Acacia racospermoides is a shrub or tree of the genus Acacia and the subgenus Plurinerves that is endemic to an area of northeastern Australia.

==Description==
The shrub or tree that typically grows to a height of 2 to 6 m with a spindly or slender habit with white coloured bark and angular glabrous covered in a fine white powdery coating. Like most species of Acacia it has phyllodes rather than true leaves. The thinly leathery and evergreen phyllodes have a narrowly oblong-elliptic shape and are shallowly to moderately sickle shaped with a length of 5 to 15 cm in length and 1 to 2.5 cm wide with three prominent main longitudinal nerves.

==Taxonomy==
The species was first formally described as Acacia racospermoides by the botanist Leslie Pedley in 1990 as a part of the work New combinations in Acacia Miller (Leguminosae: Mimosoideae) as published in the journal Austrobaileya.
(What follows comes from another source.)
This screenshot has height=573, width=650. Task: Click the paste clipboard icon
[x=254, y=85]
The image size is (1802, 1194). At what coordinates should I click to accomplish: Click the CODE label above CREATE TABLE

It was originally described in 1987 by Pedley as Racosperma paniculatum before being transferred to the Acacia genus.

==Distribution==
It is native to coastal areas in north eastern Queensland where it has a scattered distribution from around Bathurst Bay in the north down to around Cooktown in the south with other outlying populations around Cairns and on Hinchinbrook Island. It is found growing in sandy soils as a part of open forest and heathland communities.